## What the task requires
Please pull out every line in the items below that contains the string "table", and treat uppercase and lowercase as different.

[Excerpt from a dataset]
++++++++

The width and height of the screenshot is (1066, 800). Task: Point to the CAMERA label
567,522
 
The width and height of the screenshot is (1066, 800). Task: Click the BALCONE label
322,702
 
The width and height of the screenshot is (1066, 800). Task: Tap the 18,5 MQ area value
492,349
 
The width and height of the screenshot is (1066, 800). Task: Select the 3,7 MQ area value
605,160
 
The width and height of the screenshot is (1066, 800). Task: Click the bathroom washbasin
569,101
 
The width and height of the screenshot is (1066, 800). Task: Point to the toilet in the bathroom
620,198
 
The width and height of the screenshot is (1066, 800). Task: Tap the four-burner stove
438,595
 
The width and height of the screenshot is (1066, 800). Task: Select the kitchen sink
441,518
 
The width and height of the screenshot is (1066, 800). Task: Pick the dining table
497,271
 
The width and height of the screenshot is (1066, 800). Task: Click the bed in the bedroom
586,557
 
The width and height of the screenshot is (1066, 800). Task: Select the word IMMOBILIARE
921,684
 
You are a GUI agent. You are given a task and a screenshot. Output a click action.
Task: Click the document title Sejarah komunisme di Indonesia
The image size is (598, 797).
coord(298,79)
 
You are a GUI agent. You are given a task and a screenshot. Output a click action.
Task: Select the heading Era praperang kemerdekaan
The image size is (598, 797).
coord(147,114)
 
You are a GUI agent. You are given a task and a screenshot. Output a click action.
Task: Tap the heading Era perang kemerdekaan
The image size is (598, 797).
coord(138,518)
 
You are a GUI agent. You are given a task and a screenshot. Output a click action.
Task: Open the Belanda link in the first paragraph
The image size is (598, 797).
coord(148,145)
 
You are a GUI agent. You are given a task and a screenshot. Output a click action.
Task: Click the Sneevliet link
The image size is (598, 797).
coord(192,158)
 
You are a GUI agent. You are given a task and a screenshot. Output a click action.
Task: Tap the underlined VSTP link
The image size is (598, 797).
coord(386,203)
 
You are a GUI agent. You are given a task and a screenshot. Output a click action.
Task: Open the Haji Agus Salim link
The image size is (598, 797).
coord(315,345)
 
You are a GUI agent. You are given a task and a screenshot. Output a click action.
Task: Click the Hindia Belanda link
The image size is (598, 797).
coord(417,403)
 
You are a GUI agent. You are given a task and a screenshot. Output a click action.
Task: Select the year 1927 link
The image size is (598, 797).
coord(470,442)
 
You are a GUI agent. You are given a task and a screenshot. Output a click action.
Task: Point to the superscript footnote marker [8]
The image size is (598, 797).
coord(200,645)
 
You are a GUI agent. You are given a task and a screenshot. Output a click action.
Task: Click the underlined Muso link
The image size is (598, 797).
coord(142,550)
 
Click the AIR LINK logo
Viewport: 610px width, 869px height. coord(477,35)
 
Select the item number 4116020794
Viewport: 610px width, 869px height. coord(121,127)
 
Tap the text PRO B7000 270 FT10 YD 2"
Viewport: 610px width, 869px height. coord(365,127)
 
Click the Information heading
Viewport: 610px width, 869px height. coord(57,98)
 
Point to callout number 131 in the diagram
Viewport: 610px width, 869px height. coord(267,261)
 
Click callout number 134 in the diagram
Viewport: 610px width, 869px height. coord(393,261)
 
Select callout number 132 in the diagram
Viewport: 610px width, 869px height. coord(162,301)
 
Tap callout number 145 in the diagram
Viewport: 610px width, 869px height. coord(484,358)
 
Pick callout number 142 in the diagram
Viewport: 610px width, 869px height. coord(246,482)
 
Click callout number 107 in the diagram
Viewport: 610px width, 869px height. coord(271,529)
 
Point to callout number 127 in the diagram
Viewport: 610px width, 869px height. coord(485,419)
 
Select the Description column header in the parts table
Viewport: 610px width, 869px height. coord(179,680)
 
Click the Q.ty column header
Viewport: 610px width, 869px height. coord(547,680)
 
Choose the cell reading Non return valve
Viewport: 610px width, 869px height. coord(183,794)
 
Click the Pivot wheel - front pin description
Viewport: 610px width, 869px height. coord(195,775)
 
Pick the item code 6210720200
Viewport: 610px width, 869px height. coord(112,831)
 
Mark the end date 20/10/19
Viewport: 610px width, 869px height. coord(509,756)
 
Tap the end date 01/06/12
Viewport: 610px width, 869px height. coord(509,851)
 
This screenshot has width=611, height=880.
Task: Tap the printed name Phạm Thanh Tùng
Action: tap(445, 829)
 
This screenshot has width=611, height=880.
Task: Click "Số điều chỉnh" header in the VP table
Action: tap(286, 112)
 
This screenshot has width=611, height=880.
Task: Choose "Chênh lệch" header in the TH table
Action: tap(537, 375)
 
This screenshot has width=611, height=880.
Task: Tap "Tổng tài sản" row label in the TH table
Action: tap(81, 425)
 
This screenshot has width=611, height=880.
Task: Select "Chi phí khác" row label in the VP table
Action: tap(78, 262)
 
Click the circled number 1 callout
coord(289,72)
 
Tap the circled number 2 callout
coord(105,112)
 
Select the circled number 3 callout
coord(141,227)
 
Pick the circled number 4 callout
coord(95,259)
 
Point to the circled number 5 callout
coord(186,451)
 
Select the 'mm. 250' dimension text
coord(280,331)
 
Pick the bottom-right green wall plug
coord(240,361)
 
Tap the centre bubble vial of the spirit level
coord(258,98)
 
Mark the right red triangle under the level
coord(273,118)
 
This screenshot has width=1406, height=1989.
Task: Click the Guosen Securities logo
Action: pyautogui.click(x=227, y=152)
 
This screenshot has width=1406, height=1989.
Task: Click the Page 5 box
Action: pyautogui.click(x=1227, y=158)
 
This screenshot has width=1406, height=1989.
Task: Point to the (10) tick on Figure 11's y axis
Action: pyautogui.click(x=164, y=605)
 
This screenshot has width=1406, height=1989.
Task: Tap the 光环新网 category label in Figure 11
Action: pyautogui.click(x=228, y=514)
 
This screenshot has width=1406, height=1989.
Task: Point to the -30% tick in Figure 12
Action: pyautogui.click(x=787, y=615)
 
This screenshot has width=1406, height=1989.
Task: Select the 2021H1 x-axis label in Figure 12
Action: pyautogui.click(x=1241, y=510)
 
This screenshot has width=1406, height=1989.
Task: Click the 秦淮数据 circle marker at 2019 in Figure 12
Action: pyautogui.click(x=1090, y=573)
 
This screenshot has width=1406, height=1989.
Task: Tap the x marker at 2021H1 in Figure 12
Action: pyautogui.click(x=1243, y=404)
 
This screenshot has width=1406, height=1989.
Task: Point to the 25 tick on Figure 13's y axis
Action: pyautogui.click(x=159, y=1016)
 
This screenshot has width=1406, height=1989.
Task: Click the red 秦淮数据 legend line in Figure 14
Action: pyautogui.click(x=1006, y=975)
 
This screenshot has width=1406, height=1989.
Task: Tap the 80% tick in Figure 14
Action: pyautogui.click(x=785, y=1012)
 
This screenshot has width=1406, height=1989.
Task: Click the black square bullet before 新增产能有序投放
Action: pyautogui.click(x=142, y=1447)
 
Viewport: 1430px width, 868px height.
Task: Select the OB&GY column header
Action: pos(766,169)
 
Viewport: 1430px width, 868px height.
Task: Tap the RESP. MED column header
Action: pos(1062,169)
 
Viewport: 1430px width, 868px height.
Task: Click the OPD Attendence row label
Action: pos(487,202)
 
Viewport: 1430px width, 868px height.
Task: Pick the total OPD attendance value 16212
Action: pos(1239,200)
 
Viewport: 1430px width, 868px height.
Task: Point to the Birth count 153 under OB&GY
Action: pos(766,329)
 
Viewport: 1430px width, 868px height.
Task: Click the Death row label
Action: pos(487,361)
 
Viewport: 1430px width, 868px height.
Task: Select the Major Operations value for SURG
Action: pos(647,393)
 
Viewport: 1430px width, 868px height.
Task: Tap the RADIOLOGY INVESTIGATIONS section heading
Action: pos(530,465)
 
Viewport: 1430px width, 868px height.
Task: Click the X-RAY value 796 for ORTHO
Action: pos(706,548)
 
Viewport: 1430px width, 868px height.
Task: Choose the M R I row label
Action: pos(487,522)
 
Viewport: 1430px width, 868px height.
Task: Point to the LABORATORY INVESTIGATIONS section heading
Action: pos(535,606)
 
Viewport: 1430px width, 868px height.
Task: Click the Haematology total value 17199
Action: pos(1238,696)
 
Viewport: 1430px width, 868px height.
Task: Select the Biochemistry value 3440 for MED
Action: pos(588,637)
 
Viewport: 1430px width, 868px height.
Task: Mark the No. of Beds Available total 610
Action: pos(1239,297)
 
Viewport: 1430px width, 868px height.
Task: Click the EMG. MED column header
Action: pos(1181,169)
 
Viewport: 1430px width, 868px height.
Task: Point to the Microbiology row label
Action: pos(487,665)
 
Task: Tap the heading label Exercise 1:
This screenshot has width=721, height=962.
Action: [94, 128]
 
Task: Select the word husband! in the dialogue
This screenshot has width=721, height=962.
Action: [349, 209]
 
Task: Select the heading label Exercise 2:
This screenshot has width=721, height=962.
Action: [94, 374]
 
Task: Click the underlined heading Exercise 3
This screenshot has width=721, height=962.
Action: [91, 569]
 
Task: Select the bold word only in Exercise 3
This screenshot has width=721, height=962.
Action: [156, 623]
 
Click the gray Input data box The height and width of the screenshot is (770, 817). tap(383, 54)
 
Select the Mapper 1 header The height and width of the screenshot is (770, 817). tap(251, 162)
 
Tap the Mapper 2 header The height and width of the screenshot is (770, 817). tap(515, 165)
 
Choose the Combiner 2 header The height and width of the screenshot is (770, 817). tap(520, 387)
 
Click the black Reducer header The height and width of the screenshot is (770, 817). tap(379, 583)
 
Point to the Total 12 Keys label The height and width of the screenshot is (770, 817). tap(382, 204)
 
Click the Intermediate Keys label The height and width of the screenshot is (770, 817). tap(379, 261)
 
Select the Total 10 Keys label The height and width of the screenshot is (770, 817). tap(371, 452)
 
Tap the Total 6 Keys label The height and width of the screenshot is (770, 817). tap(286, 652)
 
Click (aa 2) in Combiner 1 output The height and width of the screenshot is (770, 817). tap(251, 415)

++++++++

## Finished answer
The width and height of the screenshot is (1066, 800). Task: Pick the dining table
Select the Description column header in the parts table
Task: Click "Số điều chỉnh" header in the VP table
Task: Choose "Chênh lệch" header in the TH table
Task: Tap "Tổng tài sản" row label in the TH table
Task: Select "Chi phí khác" row label in the VP table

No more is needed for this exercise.